Cas 1: les Cubains tentant de fuir la dictature sont noyés.

Peu après, deux autres navires survinrent et attaquèrent à l'aide de lances à incendie pour forcer les gens à se réfugier dans la chambre des machines, Quant le navire coula, ils ne purent en sortir et furent noyés. Bilan: 41 noyés. Parmi les 31 survivants, les femmes et les enfants furent relâchés, mais les hommes emprisonnés.

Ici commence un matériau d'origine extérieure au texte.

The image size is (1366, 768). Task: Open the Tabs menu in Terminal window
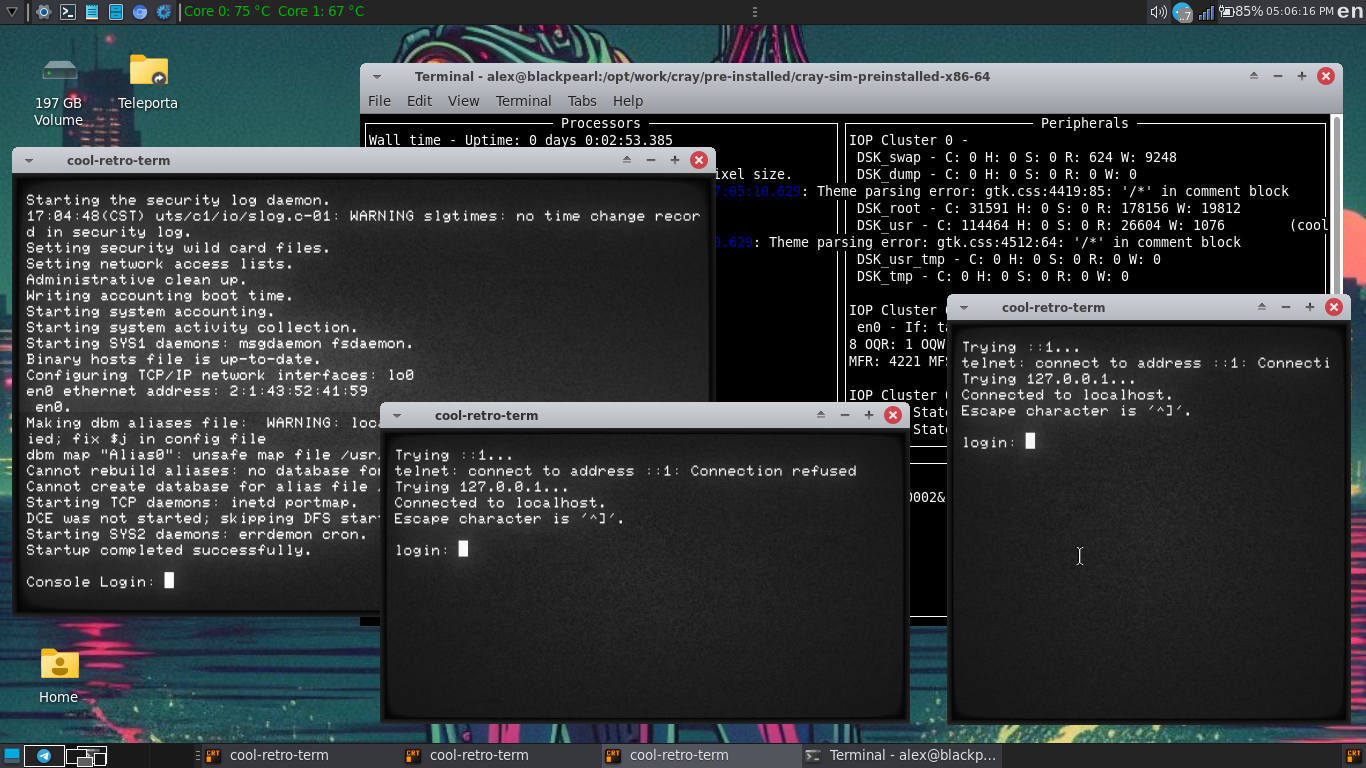[x=581, y=101]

Voilà comment on résoud une piratterie dans une démocratie populaire avec un régime socialiste soutenu par les progressistes du monde entier. Rien à voir avec la brutalité du gouvernement Villepin, premier ministre d'un odieux pays capitaliste.

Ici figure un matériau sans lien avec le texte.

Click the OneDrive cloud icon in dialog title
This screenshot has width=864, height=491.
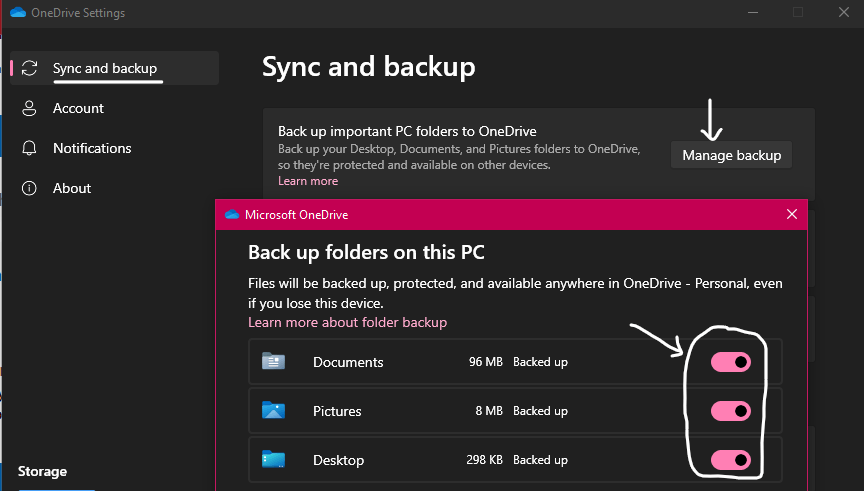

Cas 2: les émeutes des banlieues françaises.

En près de deux semaines d'émeutes, des invidus font régner la terreur et se comportent comme des vandales. Bilan: 10'000 véhicules incendiés, des écoles, des entreprises détruites, des bus etc sans compter quelques blessés. Ce qui émeut les progressistes n'est pas ces faits très graves ni les ennuis que ces déprédations causent à la population, mais les propos d'un ministre de l'intérieur qui, caillassé, parlent de racailles. Pensez-vous qu'à Cuba, en Chine ou en Corée du Nord, la police ou l'armée du peuple, ce sont des démocraties populaires, la force publique aurait pris des gants. Ceux qui ne sont pas abattus sur le champs prennent dix, au minimum, de travaux forcés, pardon de rééducation.

Berlin 1951, Budapest 1956, Prague 1968, etc, tous ces crimes contre le peuple dans les démocraties populaires ont été commis avec le silence complice des spécialistes de l'indignation et autres défenseurs des Droits de l'Homme, tous progressistes.

La démocratie socialiste, c'est la dictature par la terreur mais ne le dites pas, c'est la surprise.